Sunday, March 13, 2005

Jess: I thought I was really going to miss my car. Anybody who knows me well knows how much I love my car. I love driving it and listening to music in it. And really, I don´t miss it all that much. I do miss driving, and I miss my car, but not as much as I thought I would. When it´s not here to see and use, I forget about it. I do, however, have a picture of it on my wall, thanks to Natalie.

I thought I was going to be really, really bored here but I've actually enjoyed the quiet nights and having to find things to do. It has been really great to relax and not have so much to do. Next week when the group from the school comes down I will be doing all their activities with them and I might go into shock!

One thing I´ve begun to miss is food. This might seem weird, but my apt doesn´t have a stove, just a refrigerator and microwave, and I don´t like using the gas stove in the main kitchen (it scares me), so I don´t eat good food on my own. I miss good cheese and skim milk.
-.-.-
**THE EXERCISE:** Extend the March 13, 2005 blog entry above about adjusting to life without a car, starting right after the line about missing good cheese and skim milk.
-.-.-
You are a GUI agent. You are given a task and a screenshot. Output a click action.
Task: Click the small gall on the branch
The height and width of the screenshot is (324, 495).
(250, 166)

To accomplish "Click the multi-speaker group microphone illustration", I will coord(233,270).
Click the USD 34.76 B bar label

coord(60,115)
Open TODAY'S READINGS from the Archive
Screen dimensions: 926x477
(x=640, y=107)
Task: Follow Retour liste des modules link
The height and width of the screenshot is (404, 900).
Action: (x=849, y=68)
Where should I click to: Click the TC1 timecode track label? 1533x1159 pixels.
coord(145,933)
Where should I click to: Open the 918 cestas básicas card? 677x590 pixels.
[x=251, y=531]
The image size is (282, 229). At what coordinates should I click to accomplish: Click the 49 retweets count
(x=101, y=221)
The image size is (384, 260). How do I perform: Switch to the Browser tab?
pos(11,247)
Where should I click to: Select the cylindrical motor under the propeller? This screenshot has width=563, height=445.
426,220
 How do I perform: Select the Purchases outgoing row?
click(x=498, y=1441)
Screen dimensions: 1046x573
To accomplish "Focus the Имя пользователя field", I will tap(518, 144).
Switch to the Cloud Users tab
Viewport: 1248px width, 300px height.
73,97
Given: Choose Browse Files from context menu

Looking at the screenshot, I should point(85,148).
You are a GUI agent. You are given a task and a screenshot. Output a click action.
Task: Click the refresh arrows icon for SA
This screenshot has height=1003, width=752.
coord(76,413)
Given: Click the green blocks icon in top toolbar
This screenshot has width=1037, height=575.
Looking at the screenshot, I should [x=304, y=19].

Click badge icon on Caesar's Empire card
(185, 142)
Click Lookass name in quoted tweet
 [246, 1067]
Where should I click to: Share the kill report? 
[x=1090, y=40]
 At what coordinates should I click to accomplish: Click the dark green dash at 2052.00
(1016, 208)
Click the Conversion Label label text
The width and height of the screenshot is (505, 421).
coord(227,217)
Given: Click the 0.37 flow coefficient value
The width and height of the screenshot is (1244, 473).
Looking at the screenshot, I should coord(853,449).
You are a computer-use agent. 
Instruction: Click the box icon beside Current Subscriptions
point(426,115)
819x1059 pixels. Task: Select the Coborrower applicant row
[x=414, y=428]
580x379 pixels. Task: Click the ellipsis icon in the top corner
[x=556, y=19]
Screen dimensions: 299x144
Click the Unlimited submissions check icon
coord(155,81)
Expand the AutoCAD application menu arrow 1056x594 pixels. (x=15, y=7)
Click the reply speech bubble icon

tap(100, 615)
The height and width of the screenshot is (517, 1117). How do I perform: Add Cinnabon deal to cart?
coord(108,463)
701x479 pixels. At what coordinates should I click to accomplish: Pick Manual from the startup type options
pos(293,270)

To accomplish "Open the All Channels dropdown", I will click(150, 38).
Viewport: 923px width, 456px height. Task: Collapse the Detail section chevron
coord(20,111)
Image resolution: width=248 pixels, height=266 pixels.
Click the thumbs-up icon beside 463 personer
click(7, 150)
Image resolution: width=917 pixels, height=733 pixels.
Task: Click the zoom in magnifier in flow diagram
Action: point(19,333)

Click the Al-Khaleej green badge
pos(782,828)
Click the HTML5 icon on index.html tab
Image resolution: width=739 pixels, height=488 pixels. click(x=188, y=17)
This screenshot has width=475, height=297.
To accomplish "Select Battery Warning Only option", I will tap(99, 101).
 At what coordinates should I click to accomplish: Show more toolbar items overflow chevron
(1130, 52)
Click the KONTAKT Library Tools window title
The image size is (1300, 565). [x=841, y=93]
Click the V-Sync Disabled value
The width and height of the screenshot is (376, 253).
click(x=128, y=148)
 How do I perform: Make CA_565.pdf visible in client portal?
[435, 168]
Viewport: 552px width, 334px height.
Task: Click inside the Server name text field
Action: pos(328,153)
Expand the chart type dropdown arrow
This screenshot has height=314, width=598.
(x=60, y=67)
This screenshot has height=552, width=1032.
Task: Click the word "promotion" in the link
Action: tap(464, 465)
-.-.-
**EXPECTED OUTPUT:**
It also never occurred to me how much I would miss being with my friends. I knew I would miss them, but I wasn´t quite sure how that would happen, or how I would be aware of it. My friends down here are wonderful, but language barriers still hold, and I can´t be really myself around them. I am used to being pretty crazy with my roommates, and I feel like my sarcasm and ability to make jokes have deteriorated. Sad, huh?

Friday we took the kids to the river, which was a really fun time, and the first outing with the kids that we had had since I have been here. We took them on the bus and found a calm place in the water for them to play. They were so much fun to watch- they ran down to the water and started stripping off their clothes. Most of them don´t have too many inhabitions, so they were all splashing around in their underwear. Brigida had made a cake, we brought ice cream, and we had received a fresh batch of strawberries so there were strawberries with cream as well.

The kids got worn out, though, and we took them home early. Most of them fell asleep on the bus on the way there. Poor little Irany, who is about two and a half, fell asleep in her plate of ice cream! Poor thing.

Yesterday Erma picked me up to go down to El Rosario. Victor was driving her minivan, and there was a lady and two other girls a little younger than me from Canada who went as well. I got to interview Señora Espinoza. She says she is 98, but they are not really quite sure when she was born because she wasn´t registered for quite a while.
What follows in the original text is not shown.